Por fim, o item 10.7 finaliza com a recomendação de que todo trabalhador, ao lidar com instalações de alta tensão ou com equipamentos que interajam com o SEP, deve usar aparelhos de comunicação, para manterem contato permanente com os demais membros da equipe ou mesmo com o centro de operação durante a realização do serviço. Normalmente são utilizados radiocomunicadores, mas isso não impede que se use de maneira complementar telefones celulares, quando esse serviço está disponível.

Sobre as numerações corretas dos anexos na NR-10

Desde a primeira versão desta página eu chamei atenção para o fato de que o texto da norma continha um erro no que diz respeito às referências que fazia à numeração dos anexos. Por exemplo, eu disse a respeito da orientação sobre as zonas controladas e de risco (item 10.7.7):

“A edição da NR-10 disponível no site do Ministério do Trabalho e Emprego contém um erro nesse item. Na verdade, é o anexo II que traz a definição dos limites da zona de risco. O anexo I é o glossário de termos pertinentes à norma”.

No texto principal da norma o legislador chamava o anexo 2 de “anexo 1”, e o anexo 3 de “anexo 2”, como se houvesse apenas dois anexos ao invés de três. Ao que tudo indica, o responsável pela edição final do texto se confundiu e fez uso de dois critérios de referência mutuamente exclusivos. Não ter sido o glossário precedido do título “Anexo I” pode ter sido a causa dessa confusão.

Devido a isso, quando eu citava os trechos da norma que faziam referência aos anexos, eu já os apresentava com as numerações corretas. Mas, visto que os textos que tratam da norma não procediam assim e alguns leitores me questionaram porque as minhas numerações diferiam daquelas vistas na norma, resolvi alterar o meu texto e me referir a elas da maneira errônea costumeiramente vista.

No entanto, voltei agora a me referir às numerações dos anexos como eu fazia antes. A razão é que saiu uma Portaria do Ministério do Trabalho e Previdência Social corrigindo as referências errôneas que havia no texto da NR-10. É a Portaria n.º 509, de 29 de abril de 2016. Os itens da norma alterados por essa Portaria são os seguintes: 10.5.1 (letra “e”), 10.6.1.1, 10.6.2, 10.7.2, 10.7.7, 10.8.8.1 e 10.11.5.
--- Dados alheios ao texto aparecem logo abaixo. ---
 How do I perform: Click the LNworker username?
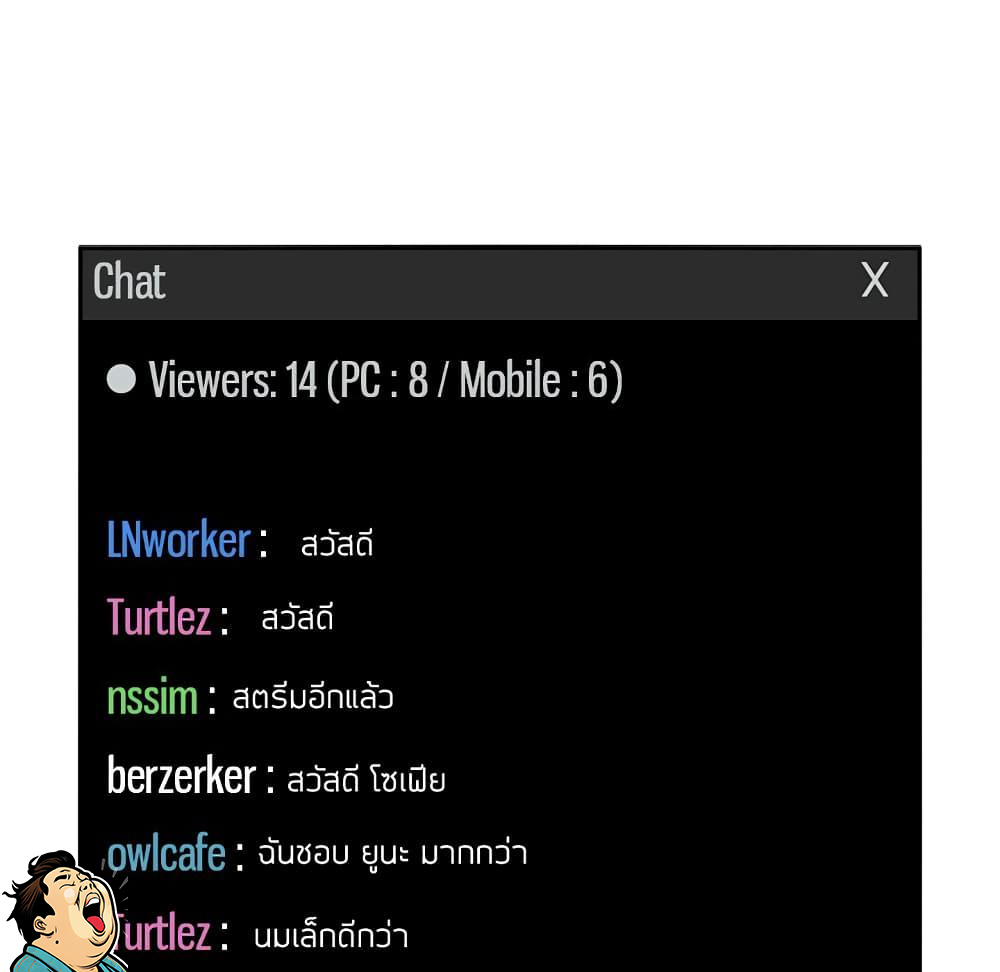point(179,540)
Essa correção feita pela Portaria é mais estrutural do que propriamente de conteúdo. Mas há outros pontos da norma que podem ser melhorados. Conforme visto no início e em outro texto que escrevi, há determinados trechos da norma que não estão claros e têm levado a erros de interpretação da mesma. Eu já mencionei esse problema para um engenheiro que participou da comissão tripartite que elaborou a NR-10, mas, até agora, não houve nenhuma revisão que contemplasse os referidos pontos.

Esta página é parte integrante da apostila sobre NR-10 de minha autoria, utilizada nos Treinamentos de Segurança.